Die ganze Anforderung "Singen" ist vollkommen anders, als ein Instrument zu bedienen. Und diese "Spitzenchorleute", ja klingt zum Kotzen, aber ich kann wirklich sehr gut singen, aber ich wüßte nicht, wie ich in einem schnellen Stück (meinetwegen "alles was Odem hat" aus der Motette "Singet dem Herrn") die Coloraturen irgendwie tonal beeinflussen könnte. Dafür sind auch die absoluten Unterschiede in der Tonhöhe viel zu gering. So oder so gehen solche Stücke doch durch sämtliche Tonarten, ganz extrem bei Chorälen von Bach, da gibt es keine Möglichkeit irgendwie anders zu stimmen als wohltemperiert (oder meinetwegend gleichschwebend). Mache mal eine Analyse von "Wenn ich einmal soll scheiden" aus der Matthäuspassion - da geht es so wild durch die Harmonien, das ist selbst für Bach schon außergewöhnlich.
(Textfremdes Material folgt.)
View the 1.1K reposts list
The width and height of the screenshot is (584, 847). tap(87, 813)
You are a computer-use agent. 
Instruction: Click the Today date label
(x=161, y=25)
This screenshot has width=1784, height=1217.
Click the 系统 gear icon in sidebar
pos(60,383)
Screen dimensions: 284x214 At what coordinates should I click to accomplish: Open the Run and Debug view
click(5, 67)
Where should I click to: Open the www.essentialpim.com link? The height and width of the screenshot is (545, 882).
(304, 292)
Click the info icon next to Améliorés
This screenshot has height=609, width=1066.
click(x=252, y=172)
Da ist übrigens ein Digi auch mal hilfreich, gerade weil man da auch andere Stimmungen einstellen kann. Bei manchen Chorälen rollen sich einem die Fussnägel auf, wenn man eine nicht temperierte Stimmung einstellt.
Ein Klavier ist sowieso wohltemperiert/gleichschwebend gestimmt, nach Deiner Logik der "faden Musik" müßten die Stücke von Bach dann auf dem Klavier fade klingen - tun sie aber nicht. Und was ist mit Klavierkonzerten (meinetwegen Prokofieff) - öde? Ist Klavier an sich fade, weil blöd gestimmt?
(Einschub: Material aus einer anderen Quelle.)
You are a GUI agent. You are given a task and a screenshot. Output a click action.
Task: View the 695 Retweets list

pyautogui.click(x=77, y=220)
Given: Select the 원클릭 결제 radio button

Jetzt würde mich aber immer noch interessieren, wie denn die präzise Definition der wohltemperierten Stimmung aussieht, wenn es nicht die Definition ist, die ich gelernt haben?! Wobei das letztendlich auch egal ist, ich meine die Stimmung, wie ein Klavier gestimmt ist und die Annahme, dass ein Orchester beispielsweise für die h-moll Messe anders stimmen würde als für die Johannes-Passion, ist in der Praxis nicht nachzuvollziehen. Das wäre mir sicherlich irgendwann einmal irgendwo aufgefallen.
Und als allerletztes stört mich der Begriff "gleichSCHWEBEND" am allermeisten - damit ist sicherlich die "Schwebung" gemeint, aber ich sehe nicht, was das "gleich" bleibt?? Was macht in dieser Stimmung die gleiche Schwebung aus?? Rein physikalisch kann ich das nicht nachvollziehen.